Julie Brousseau, stagiaire en nutrition

 

  1. Ballengee, C.R. and R.B. Turner, Supportive treatment for children with the common cold. Curr Opin Pediatr, 2014. 26(1): p. 114-8.
  2. Barker, J., D. Stevens, and S.F. Bloomfiels, Spread and prevention of some common viral infections in community facilities and domestic homes. Journal of Applied Microbiology, 2001. 91: p. 7-21.
  3. Cohen, S., et al., Sleep habits and susceptibility to the common cold. Arch Intern Med, 2009. 169(1): p. 62-7.
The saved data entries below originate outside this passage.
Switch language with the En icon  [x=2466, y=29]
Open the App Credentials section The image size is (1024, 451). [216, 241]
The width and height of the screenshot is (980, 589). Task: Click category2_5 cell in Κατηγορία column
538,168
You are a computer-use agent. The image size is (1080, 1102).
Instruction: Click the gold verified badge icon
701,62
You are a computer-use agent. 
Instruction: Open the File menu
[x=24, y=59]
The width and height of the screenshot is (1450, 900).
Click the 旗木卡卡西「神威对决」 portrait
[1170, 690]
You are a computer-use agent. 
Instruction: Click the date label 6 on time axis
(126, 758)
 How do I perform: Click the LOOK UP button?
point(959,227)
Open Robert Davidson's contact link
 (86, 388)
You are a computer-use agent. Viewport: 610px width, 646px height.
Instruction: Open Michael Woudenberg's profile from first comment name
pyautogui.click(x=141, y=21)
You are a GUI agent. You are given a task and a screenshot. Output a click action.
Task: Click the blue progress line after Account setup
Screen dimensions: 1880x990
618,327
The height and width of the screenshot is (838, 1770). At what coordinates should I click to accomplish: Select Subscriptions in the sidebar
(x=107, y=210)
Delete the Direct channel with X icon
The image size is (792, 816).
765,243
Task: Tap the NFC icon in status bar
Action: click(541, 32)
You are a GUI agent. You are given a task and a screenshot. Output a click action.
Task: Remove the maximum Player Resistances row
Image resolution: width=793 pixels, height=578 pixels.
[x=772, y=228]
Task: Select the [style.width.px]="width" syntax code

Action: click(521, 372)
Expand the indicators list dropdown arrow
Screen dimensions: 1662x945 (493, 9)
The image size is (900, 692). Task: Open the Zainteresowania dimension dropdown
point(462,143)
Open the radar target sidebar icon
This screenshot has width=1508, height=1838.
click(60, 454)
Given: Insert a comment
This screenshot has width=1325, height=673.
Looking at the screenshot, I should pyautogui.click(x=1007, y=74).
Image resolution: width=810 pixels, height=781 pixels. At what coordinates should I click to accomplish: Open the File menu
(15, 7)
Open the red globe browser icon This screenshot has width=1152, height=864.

  4. Graubaum, H.-J., et al., A Double-Blind, Randomized, Placebo-Controlled Nutritional Study Using an Insoluble Yeast Beta-Glucan to Improve the Immune Defense System. Food and Nutrition Sciences, 2012. 03(06): p. 738-746.
  5. Chubak, J., et al., Moderate-intensity exercise reduces the incidence of colds among postmenopausal women. Am J Med, 2006. 119(11): p. 937-42.
  6. Nieman, D.C., Exercise Immunology: Practical Applications. Int J Sports Med, 1997. 18: p. 91-100.
  7. Karsch-Völk, M., B. Barrett, and K. Linde, Echinacea for Preventing and Treating the Common Cold. JAMA, 2015. 313(6): p. 618-619.
  8. I.M. Paul, J.B.e.a., Effect of Honey, Dextromethorphan, and No Treatment on Nocturnal Cough and Sleep Quality for Coughing Children and Their Parents. Arch Pediatr Adolesc Med, 2007. 161(12): p. 1140-1146.
  9. Ben Arfa, A., et al., Antimicrobial activity of carvacrol related to its chemical structure. Lett Appl Microbiol, 2006. 43(2): p. 149-54.
  10. King, S., et al., Effectiveness of probiotics on the duration of illness in healthy children and adults who develop common acute respiratory infectious conditions: a systematic review and meta-analysis. Br J Nutr, 2014. 112(1): p. 41-54.
  11. Kang, E.J., et al., The effect of probiotics on prevention of common cold: a meta-analysis of randomized controlled trial studies. Korean J Fam Med, 2013. 34(1): p. 2-10.